▸ **TASK REQUIREMENTS**:
Update the material from the line with "Task: Sort the Họ Tên column" to the line with "pyautogui.click(x=380, y=147)" by changing "column header" to "column title" and leaving everything else as it is.

▸ **INFORMATION SUPPLIED**:
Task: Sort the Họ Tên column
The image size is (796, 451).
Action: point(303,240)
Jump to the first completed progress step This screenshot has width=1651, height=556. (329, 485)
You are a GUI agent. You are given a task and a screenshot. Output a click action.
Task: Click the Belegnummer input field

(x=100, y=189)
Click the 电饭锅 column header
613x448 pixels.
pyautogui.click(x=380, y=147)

* * *

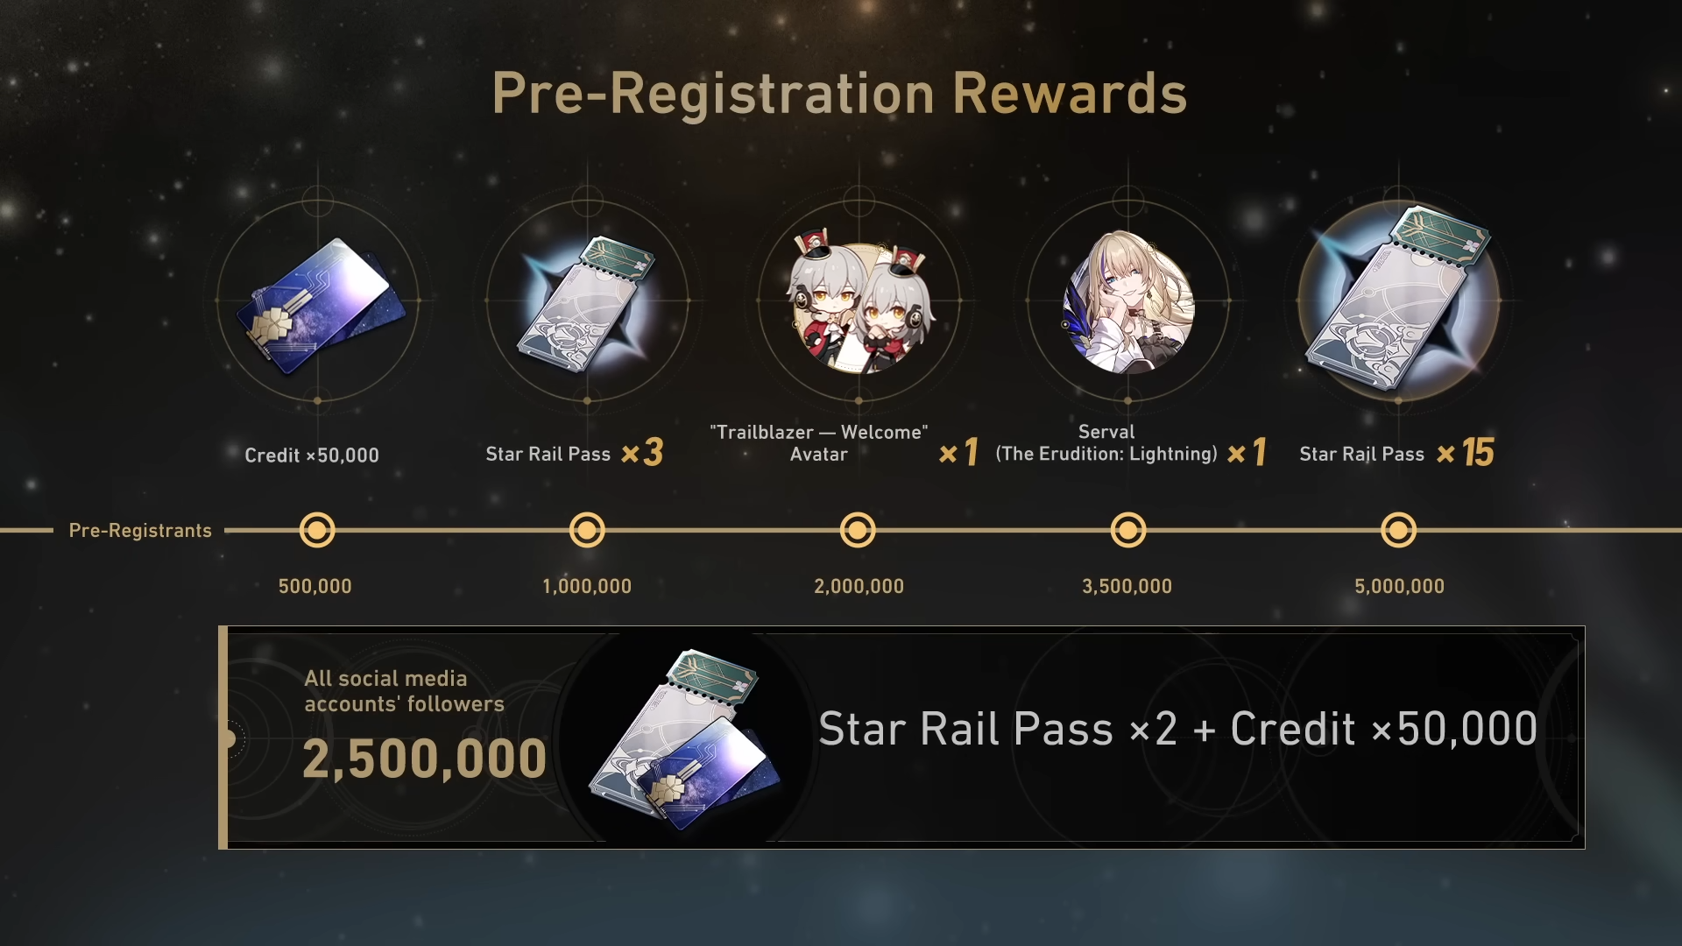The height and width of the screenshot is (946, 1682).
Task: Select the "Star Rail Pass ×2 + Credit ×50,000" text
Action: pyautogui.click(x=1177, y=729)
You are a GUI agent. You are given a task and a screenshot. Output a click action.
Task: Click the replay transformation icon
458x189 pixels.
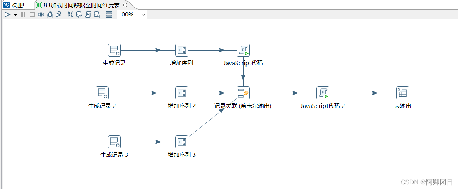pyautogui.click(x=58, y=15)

▸ **FINISHED EXERCISE**:
Task: Sort the Họ Tên column
The image size is (796, 451).
Action: point(303,240)
Jump to the first completed progress step This screenshot has width=1651, height=556. (329, 485)
You are a GUI agent. You are given a task and a screenshot. Output a click action.
Task: Click the Belegnummer input field

(x=100, y=189)
Click the 电饭锅 column title
613x448 pixels.
pyautogui.click(x=380, y=147)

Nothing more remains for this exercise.